▶ [What the task requires]:
Every entry needs to be printed exactly, please.

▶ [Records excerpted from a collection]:

======

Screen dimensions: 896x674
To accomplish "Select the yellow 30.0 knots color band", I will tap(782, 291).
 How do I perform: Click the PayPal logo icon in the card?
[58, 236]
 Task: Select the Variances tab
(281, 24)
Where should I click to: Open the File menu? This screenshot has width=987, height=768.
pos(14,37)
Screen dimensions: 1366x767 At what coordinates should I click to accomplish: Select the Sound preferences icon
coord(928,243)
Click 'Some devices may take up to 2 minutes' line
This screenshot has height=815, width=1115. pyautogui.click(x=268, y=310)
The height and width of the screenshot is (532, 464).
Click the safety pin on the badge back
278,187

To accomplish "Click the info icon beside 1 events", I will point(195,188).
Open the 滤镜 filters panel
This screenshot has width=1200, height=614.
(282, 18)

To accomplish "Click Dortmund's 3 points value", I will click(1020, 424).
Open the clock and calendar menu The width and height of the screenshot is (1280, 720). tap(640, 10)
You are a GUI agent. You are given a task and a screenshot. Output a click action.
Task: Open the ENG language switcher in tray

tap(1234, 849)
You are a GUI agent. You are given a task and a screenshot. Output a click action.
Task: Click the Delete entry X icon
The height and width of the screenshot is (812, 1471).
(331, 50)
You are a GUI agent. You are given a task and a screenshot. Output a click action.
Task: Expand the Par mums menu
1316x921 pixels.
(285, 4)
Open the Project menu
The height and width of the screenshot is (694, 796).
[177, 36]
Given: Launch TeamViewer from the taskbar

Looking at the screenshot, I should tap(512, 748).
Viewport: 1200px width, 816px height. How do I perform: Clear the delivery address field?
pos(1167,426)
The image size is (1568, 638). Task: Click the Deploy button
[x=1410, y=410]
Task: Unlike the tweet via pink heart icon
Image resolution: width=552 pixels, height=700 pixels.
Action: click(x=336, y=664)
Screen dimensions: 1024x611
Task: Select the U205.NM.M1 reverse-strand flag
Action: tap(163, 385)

======

▶ [Solution to the exercise]:
Screen dimensions: 896x674
To accomplish "Select the yellow 30.0 knots color band", I will tap(782, 291).
 How do I perform: Click the PayPal logo icon in the card?
[58, 236]
 Task: Select the Variances tab
(281, 24)
Where should I click to: Open the File menu? This screenshot has width=987, height=768.
pos(14,37)
Screen dimensions: 1366x767 At what coordinates should I click to accomplish: Select the Sound preferences icon
coord(928,243)
Click 'Some devices may take up to 2 minutes' line
This screenshot has height=815, width=1115. pyautogui.click(x=268, y=310)
The height and width of the screenshot is (532, 464).
Click the safety pin on the badge back
278,187

To accomplish "Click the info icon beside 1 events", I will point(195,188).
Open the 滤镜 filters panel
This screenshot has width=1200, height=614.
(282, 18)

To accomplish "Click Dortmund's 3 points value", I will click(1020, 424).
Open the clock and calendar menu The width and height of the screenshot is (1280, 720). tap(640, 10)
You are a GUI agent. You are given a task and a screenshot. Output a click action.
Task: Open the ENG language switcher in tray

tap(1234, 849)
You are a GUI agent. You are given a task and a screenshot. Output a click action.
Task: Click the Delete entry X icon
The height and width of the screenshot is (812, 1471).
(331, 50)
You are a GUI agent. You are given a task and a screenshot. Output a click action.
Task: Expand the Par mums menu
1316x921 pixels.
(285, 4)
Open the Project menu
The height and width of the screenshot is (694, 796).
[177, 36]
Given: Launch TeamViewer from the taskbar

Looking at the screenshot, I should tap(512, 748).
Viewport: 1200px width, 816px height. How do I perform: Clear the delivery address field?
pos(1167,426)
The image size is (1568, 638). Task: Click the Deploy button
[x=1410, y=410]
Task: Unlike the tweet via pink heart icon
Image resolution: width=552 pixels, height=700 pixels.
Action: click(x=336, y=664)
Screen dimensions: 1024x611
Task: Select the U205.NM.M1 reverse-strand flag
Action: tap(163, 385)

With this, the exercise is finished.